Comments | rushyo: ABNFLP thing

rushyo

ABNFLP thing

Jun 06, 2009 10:29

So on Thursday I had to write an Augmented Backus-Naur Form Lexical Parser ( Read more... )

Comments 3

vret June 6 2009, 13:19:04 UTC

Your colleagues' suggestions are very wrong; that would be incredibly slow if you are reading a lot of data. I use a mix of a complex regular expression and quote counting to read CSV files. The quote counting is because one cell could contain multiple lines. For each row of csv I keep reading lines of text until I have a string with an even number of double quotes.

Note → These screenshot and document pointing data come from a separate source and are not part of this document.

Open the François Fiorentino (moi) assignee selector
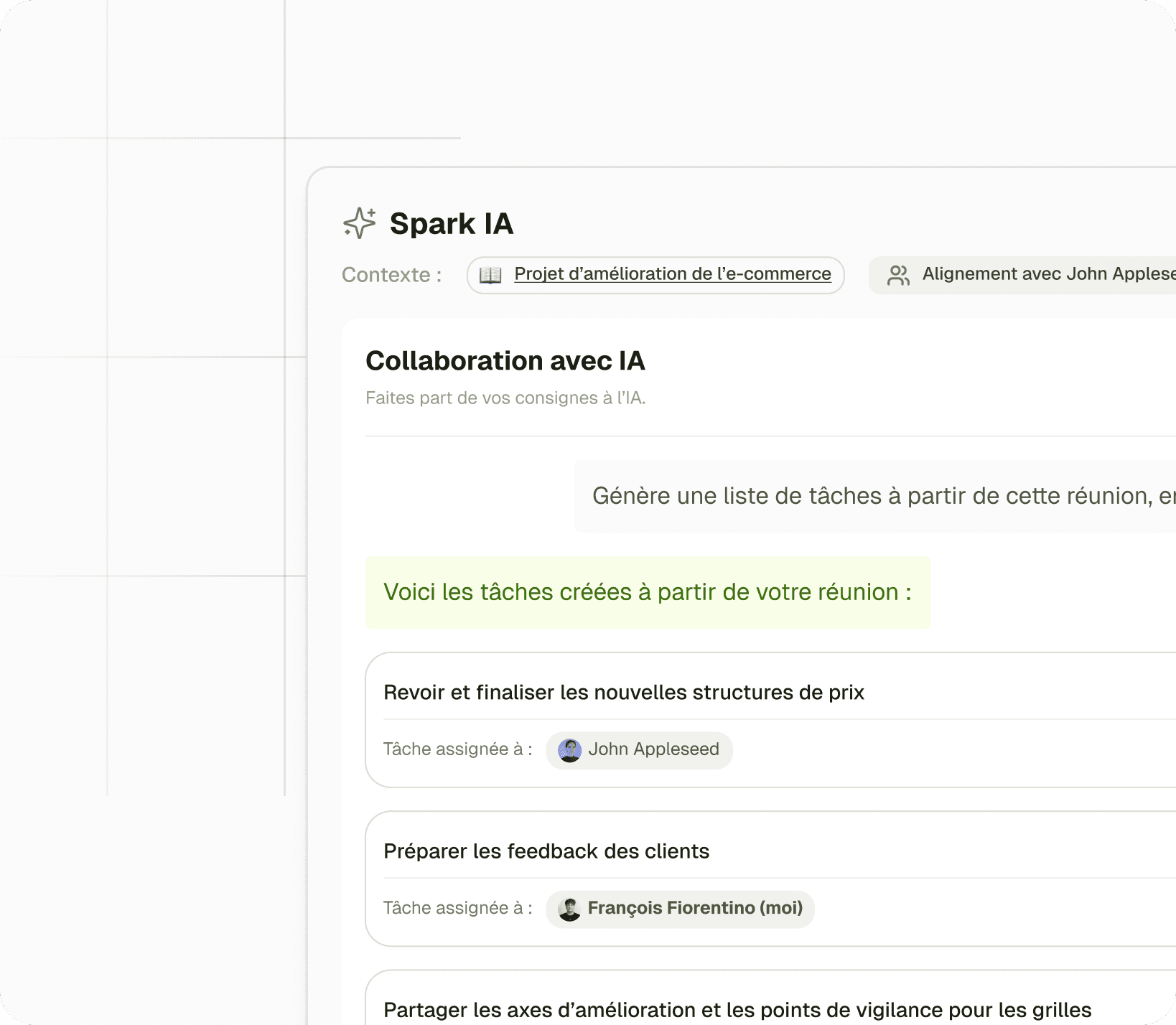click(679, 909)
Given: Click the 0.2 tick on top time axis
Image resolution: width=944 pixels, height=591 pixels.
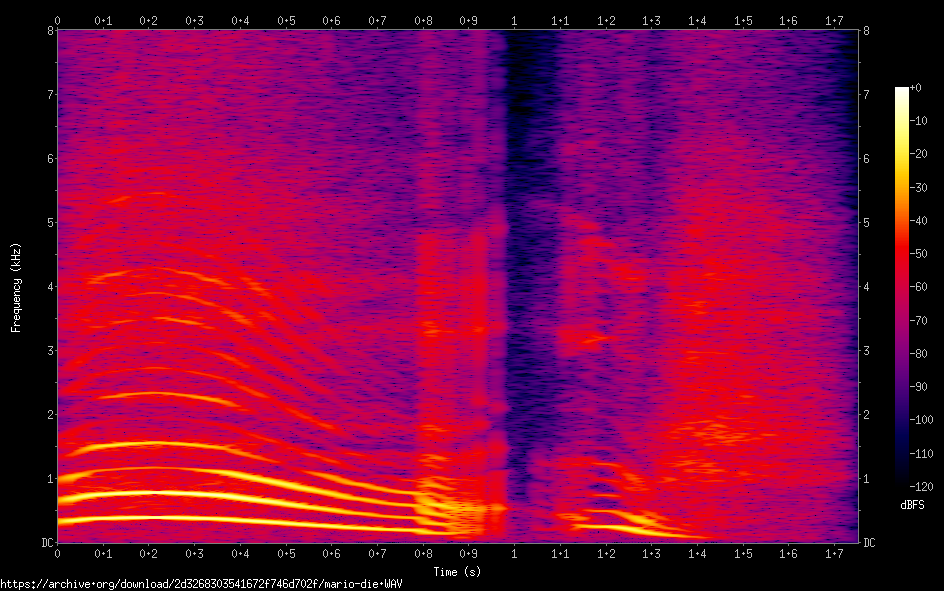Looking at the screenshot, I should (149, 20).
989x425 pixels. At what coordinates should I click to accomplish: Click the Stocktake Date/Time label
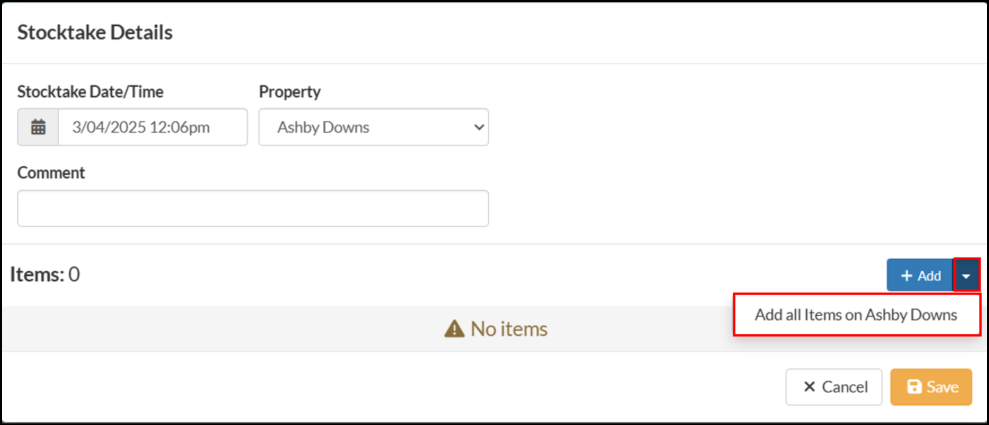pos(90,91)
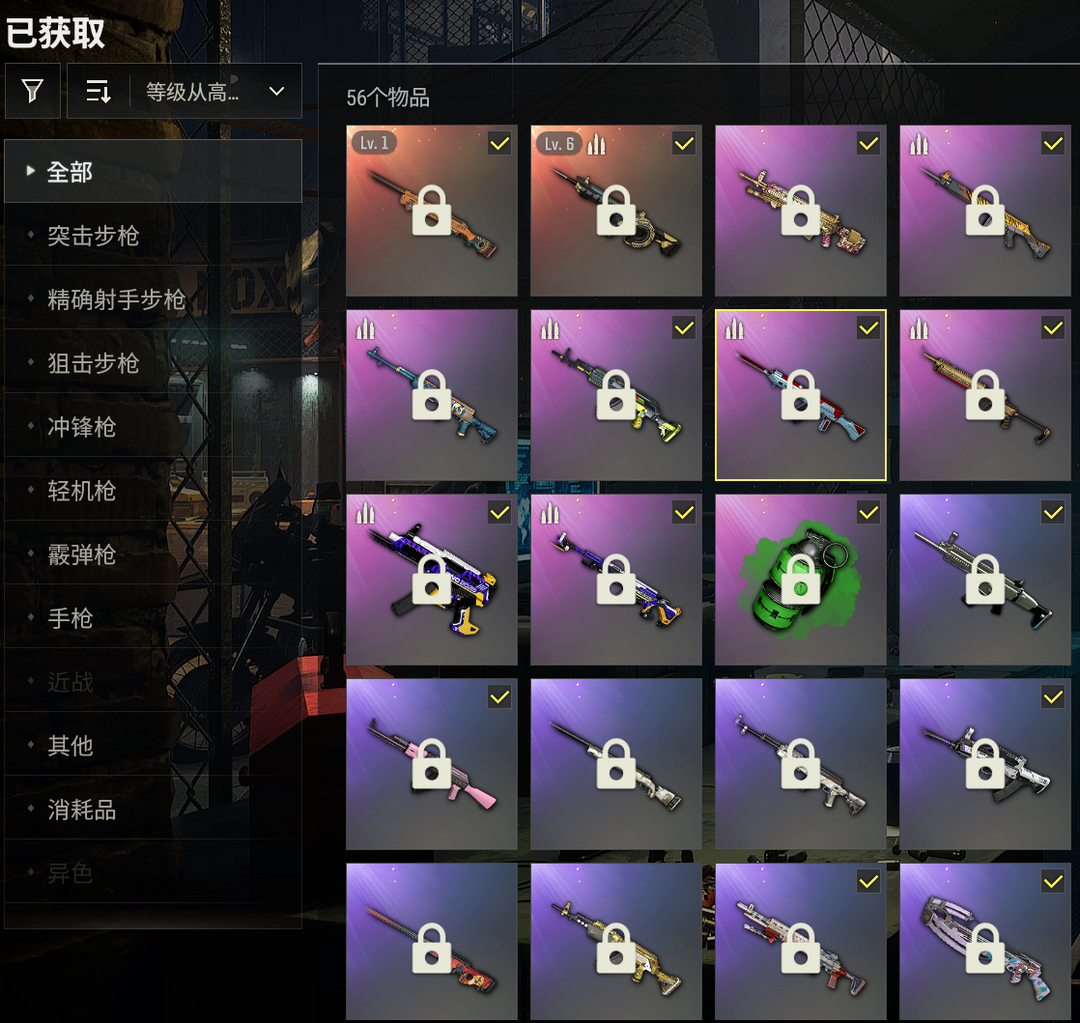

I can't remember where I got it from now, but this is the expression:
"(?:^|,)(\\\"(?:[^\\\"]+|\\\"\\\")*\\\"|[^,]*)"
Each match gives you one field, from which you may also need to remove outer quotes, and then change double double quotes to single double quotes.

rushyo June 6 2009, 23:21:47 UTC

The parser seems to work very quickly thus far and conforms to RFC4180, so it deals with all common CSV variants.

As regards that RegEx, would it deal with this?

This,is,a,"perfectly
valid bit of ""CSV""",representing,"a,
single,record,",of,nine,fields

vret June 7 2009, 01:25:26 UTC

Should do, yes. I use it for parsing CSV with enormous XML records embedded in it.